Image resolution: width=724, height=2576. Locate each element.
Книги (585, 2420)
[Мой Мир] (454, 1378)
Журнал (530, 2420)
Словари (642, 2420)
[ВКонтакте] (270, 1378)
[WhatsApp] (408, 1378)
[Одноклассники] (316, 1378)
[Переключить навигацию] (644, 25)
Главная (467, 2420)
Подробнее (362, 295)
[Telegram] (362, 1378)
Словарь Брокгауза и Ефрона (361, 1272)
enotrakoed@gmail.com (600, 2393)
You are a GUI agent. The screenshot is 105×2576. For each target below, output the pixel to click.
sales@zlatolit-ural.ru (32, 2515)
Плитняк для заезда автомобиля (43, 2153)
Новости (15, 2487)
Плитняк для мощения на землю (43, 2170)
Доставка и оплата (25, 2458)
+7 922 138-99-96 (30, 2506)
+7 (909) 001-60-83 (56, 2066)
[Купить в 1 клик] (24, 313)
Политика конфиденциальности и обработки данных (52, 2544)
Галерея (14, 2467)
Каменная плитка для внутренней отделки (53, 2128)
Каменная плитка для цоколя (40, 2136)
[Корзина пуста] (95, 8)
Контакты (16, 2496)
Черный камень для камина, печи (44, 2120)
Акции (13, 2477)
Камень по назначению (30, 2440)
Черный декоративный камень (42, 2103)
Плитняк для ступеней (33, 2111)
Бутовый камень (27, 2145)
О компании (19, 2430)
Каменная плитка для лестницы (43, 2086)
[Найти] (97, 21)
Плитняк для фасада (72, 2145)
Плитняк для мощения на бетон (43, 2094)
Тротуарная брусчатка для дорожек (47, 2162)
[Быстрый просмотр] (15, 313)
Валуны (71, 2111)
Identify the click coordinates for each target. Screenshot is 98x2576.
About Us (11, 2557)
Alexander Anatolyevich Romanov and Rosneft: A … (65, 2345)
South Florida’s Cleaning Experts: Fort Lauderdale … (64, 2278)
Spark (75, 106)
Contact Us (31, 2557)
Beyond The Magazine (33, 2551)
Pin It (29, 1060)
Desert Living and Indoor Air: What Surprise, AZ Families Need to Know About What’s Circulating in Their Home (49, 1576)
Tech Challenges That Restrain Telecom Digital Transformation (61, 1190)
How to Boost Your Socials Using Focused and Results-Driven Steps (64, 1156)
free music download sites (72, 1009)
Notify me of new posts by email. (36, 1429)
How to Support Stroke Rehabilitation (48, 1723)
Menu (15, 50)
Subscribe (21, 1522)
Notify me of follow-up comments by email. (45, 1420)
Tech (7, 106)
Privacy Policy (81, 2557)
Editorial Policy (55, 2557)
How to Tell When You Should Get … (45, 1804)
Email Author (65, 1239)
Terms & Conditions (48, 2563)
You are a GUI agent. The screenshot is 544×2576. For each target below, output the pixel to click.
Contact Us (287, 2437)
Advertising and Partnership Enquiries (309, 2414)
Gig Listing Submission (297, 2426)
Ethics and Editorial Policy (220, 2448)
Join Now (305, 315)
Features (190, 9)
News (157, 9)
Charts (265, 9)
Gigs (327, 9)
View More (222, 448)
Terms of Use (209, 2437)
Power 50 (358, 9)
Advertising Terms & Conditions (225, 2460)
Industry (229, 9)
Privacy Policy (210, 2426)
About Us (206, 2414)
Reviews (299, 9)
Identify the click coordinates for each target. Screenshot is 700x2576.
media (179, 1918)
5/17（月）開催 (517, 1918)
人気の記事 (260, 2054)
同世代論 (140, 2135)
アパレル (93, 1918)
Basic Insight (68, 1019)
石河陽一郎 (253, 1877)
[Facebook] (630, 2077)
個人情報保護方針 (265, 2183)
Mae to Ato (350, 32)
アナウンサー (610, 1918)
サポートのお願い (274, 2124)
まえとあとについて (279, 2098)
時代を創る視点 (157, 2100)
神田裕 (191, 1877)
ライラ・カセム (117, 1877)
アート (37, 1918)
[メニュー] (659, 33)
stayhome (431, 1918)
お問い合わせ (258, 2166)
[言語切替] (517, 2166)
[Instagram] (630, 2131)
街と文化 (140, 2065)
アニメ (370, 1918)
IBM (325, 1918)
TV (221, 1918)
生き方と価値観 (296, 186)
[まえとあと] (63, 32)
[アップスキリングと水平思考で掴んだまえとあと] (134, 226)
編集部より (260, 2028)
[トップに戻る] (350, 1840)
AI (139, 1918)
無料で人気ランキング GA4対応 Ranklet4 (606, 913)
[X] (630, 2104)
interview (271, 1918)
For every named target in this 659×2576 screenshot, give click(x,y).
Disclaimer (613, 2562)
━━━━━━━━━━━━━━━━
■ What you need to do:
In the entries above, restate word for word the lines between the one holding "Каменная плитка для внутренней" and the one holding "Power 50 (358, 9)", inclusive, and nothing besides.

■ Exercise response:
Каменная плитка для внутренней отделки (53, 2128)
Каменная плитка для цоколя (40, 2136)
[Корзина пуста] (95, 8)
Контакты (16, 2496)
Черный камень для камина, печи (44, 2120)
Акции (13, 2477)
Камень по назначению (30, 2440)
Черный декоративный камень (42, 2103)
Плитняк для ступеней (33, 2111)
Бутовый камень (27, 2145)
О компании (19, 2430)
Каменная плитка для лестницы (43, 2086)
[Найти] (97, 21)
Плитняк для фасада (72, 2145)
Плитняк для мощения на бетон (43, 2094)
Тротуарная брусчатка для дорожек (47, 2162)
[Быстрый просмотр] (15, 313)
Валуны (71, 2111)
Identify the click coordinates for each target. Screenshot is 98x2576.
About Us (11, 2557)
Alexander Anatolyevich Romanov and Rosneft: A … (65, 2345)
South Florida’s Cleaning Experts: Fort Lauderdale … (64, 2278)
Spark (75, 106)
Contact Us (31, 2557)
Beyond The Magazine (33, 2551)
Pin It (29, 1060)
Desert Living and Indoor Air: What Surprise, AZ Families Need to Know About What’s Circulating in Their Home (49, 1576)
Tech Challenges That Restrain Telecom Digital Transformation (61, 1190)
How to Boost Your Socials Using Focused and Results-Driven Steps (64, 1156)
free music download sites (72, 1009)
Notify me of new posts by email. (36, 1429)
How to Support Stroke Rehabilitation (48, 1723)
Menu (15, 50)
Subscribe (21, 1522)
Notify me of follow-up comments by email. (45, 1420)
Tech (7, 106)
Privacy Policy (81, 2557)
Editorial Policy (55, 2557)
How to Tell When You Should Get … (45, 1804)
Email Author (65, 1239)
Terms & Conditions (48, 2563)
You are a GUI agent. The screenshot is 544×2576. For each target below, output the pixel to click.
Contact Us (287, 2437)
Advertising and Partnership Enquiries (309, 2414)
Gig Listing Submission (297, 2426)
Ethics and Editorial Policy (220, 2448)
Join Now (305, 315)
Features (190, 9)
News (157, 9)
Charts (265, 9)
Gigs (327, 9)
View More (222, 448)
Terms of Use (209, 2437)
Power 50 (358, 9)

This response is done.